De Bono's Six Thinking Hats - chegra
http://en.wikipedia.org/wiki/Six_Thinking_Hats

======
allertonm
At a former employer we all got trained on this and used it for a few weeks
before reverting to our old bad habits :)

I generally approach these kinds of methods with some skepticism - it is a bit
7-habits-ish - but one thing I did like about this one was that you could look
at it as "design patterns for productive meetings", in that you could ask
yourself what the goal of the meeting was and work from there to identify the
right way to structure it.
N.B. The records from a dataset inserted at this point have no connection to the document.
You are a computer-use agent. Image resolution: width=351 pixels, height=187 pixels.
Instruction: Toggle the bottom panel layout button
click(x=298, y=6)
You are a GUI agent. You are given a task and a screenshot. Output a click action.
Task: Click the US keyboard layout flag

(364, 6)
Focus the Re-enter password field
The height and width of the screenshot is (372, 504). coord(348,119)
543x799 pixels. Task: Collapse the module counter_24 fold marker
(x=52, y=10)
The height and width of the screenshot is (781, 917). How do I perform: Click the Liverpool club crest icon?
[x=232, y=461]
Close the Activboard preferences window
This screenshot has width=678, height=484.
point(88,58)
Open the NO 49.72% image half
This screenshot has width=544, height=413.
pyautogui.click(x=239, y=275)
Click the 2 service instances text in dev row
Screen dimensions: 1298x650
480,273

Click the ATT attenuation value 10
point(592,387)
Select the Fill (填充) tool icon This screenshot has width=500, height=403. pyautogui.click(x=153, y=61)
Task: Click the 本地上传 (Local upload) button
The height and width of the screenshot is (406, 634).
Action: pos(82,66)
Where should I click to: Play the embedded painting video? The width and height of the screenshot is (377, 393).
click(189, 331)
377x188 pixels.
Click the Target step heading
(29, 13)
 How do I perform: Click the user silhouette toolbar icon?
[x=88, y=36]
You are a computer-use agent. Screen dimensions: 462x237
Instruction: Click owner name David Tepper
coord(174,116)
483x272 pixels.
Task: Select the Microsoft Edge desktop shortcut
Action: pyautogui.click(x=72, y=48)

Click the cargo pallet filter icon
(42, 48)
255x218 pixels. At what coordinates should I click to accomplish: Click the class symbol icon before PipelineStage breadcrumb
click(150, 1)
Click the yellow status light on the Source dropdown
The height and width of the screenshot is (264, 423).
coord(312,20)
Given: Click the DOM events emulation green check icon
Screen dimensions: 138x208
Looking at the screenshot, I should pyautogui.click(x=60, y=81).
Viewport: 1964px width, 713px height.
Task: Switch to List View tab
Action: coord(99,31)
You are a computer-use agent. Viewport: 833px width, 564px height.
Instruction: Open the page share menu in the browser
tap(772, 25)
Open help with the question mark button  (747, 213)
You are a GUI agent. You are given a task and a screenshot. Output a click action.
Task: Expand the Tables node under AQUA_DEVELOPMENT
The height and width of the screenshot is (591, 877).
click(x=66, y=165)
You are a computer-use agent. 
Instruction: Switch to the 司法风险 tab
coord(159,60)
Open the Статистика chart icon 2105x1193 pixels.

However I definitely attended too many meetings
where the goal ended up being following the 6TH plan to the death rather than
reaching a real goal.

------
bonsaitree
All we're missing is violet, indigo, and orange. Then we'd have a full Green
Lantern Corps ;).

I can understand the philosophical underpinnings, but honestly, it smells of
7-Habits-esque management "science" , and worse, a pure sales ploy for
consulting.

At least 5-Whys ( <http://en.wikipedia.org/wiki/5_Whys> ) and Six Sigma (
<http://en.wikipedia.org/wiki/Six_Sigma> ) have show actual quantifiable
improvements in industry.

------
ZeroGravitas
I quite like this system, though not as a "brain" thing as it seems to be
presented here, but as a social system for working together better.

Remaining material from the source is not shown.